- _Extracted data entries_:
****************************************
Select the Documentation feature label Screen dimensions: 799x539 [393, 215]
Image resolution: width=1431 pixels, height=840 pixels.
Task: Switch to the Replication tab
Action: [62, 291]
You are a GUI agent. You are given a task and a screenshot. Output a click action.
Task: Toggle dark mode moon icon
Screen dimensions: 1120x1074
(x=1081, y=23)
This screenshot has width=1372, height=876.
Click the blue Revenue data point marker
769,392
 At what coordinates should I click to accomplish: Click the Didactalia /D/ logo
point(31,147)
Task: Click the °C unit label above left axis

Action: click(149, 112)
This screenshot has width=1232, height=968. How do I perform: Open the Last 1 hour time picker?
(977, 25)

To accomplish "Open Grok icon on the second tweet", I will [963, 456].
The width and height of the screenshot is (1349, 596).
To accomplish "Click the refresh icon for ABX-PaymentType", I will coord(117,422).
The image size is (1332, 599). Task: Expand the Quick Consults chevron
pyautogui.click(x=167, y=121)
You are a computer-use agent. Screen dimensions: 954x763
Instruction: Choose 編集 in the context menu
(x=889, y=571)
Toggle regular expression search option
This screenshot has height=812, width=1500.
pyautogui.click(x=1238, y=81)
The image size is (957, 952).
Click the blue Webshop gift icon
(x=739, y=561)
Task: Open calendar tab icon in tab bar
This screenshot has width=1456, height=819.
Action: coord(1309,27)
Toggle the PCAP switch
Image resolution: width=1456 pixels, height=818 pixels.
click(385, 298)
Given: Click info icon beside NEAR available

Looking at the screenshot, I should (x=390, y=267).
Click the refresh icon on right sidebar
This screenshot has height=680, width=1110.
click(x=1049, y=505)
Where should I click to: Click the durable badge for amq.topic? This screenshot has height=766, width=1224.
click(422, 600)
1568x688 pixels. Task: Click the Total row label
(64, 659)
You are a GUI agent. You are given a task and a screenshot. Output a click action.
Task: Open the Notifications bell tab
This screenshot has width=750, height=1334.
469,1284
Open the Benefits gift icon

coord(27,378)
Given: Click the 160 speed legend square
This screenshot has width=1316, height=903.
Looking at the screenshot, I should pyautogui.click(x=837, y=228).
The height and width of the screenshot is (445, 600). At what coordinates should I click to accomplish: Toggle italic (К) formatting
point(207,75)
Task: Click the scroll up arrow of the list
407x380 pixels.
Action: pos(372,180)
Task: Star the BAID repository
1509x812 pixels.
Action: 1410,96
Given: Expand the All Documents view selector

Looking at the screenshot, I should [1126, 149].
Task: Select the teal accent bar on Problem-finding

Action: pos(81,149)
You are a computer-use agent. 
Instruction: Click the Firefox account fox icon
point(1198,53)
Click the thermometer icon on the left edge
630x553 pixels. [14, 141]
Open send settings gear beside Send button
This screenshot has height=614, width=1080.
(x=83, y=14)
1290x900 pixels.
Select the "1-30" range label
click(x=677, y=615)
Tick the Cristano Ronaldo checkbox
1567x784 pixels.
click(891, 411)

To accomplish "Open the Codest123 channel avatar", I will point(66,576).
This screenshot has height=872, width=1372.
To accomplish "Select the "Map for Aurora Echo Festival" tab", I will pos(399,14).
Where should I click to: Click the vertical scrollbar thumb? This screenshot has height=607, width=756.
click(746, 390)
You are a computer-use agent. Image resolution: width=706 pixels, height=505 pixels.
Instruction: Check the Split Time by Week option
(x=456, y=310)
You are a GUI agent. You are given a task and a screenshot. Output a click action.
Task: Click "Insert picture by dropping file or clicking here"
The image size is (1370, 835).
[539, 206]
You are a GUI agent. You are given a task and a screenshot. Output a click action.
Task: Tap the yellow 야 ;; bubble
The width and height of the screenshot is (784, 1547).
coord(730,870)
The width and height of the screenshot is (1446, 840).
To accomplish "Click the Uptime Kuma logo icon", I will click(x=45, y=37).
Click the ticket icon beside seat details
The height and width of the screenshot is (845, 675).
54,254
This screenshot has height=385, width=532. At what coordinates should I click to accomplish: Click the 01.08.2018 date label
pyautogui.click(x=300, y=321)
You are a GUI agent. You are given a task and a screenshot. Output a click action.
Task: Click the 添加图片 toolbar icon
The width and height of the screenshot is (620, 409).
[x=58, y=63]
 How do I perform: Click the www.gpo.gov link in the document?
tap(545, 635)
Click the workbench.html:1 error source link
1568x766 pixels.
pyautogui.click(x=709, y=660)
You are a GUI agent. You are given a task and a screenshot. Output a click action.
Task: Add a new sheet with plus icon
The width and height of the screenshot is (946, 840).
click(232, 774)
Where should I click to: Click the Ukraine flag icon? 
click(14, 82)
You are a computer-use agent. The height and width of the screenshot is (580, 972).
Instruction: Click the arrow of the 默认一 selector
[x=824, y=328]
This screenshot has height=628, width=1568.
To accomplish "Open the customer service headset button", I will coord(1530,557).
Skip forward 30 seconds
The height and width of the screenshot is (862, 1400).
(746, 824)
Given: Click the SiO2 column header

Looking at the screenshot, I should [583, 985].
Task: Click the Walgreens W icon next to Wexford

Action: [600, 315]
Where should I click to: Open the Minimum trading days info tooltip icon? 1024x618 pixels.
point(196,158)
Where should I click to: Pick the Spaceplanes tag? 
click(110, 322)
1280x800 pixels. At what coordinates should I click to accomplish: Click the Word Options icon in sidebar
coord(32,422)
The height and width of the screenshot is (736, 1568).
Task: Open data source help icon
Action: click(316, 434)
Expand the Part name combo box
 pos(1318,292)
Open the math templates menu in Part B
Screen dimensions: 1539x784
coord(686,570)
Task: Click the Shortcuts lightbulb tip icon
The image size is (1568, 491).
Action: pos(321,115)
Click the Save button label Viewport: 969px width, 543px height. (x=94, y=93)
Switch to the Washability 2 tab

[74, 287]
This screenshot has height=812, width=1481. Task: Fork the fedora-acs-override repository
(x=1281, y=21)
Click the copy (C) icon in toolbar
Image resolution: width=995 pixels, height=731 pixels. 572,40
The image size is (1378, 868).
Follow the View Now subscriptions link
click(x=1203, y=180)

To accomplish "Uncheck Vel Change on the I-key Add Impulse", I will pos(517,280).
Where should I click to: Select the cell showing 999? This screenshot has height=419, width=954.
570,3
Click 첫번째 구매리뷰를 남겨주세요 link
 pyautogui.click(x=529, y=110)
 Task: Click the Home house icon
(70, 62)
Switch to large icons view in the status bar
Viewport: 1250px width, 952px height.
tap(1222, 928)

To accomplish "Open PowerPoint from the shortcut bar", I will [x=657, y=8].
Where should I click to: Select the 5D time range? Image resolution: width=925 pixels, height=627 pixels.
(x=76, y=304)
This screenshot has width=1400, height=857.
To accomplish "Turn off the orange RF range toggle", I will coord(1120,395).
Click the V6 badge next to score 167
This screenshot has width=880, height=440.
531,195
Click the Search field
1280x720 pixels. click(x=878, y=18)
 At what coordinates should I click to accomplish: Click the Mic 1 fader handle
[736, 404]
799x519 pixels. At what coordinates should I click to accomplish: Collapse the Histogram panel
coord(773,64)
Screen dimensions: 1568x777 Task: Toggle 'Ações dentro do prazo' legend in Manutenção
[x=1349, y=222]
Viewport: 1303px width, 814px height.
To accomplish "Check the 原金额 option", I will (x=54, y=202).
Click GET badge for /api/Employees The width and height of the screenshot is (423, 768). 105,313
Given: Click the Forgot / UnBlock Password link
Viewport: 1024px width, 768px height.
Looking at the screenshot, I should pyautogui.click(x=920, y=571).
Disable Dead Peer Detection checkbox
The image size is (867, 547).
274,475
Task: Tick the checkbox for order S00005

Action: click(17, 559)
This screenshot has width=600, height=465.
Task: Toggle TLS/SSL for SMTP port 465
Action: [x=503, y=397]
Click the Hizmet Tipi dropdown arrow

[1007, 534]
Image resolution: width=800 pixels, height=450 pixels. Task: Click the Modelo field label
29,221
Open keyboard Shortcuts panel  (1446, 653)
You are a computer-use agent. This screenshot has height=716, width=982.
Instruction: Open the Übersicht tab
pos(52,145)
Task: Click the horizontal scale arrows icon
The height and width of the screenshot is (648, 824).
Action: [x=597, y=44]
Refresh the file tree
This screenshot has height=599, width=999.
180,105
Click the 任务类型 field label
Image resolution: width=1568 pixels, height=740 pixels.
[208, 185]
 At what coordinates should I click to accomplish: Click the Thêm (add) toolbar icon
****************************************
- _TASK BRIEF_: Update the items from the start through the line containing "will [963, 456].", replacing every "screenshot" with "screen capture" and leaving everything else unchanged.

- _SOLUTION FOR THIS EXERCISE_:
Select the Documentation feature label Screen dimensions: 799x539 [393, 215]
Image resolution: width=1431 pixels, height=840 pixels.
Task: Switch to the Replication tab
Action: [62, 291]
You are a GUI agent. You are given a task and a screen capture. Output a click action.
Task: Toggle dark mode moon icon
Screen dimensions: 1120x1074
(x=1081, y=23)
This screen capture has width=1372, height=876.
Click the blue Revenue data point marker
769,392
 At what coordinates should I click to accomplish: Click the Didactalia /D/ logo
point(31,147)
Task: Click the °C unit label above left axis

Action: click(149, 112)
This screen capture has width=1232, height=968. How do I perform: Open the Last 1 hour time picker?
(977, 25)

To accomplish "Open Grok icon on the second tweet", I will [963, 456].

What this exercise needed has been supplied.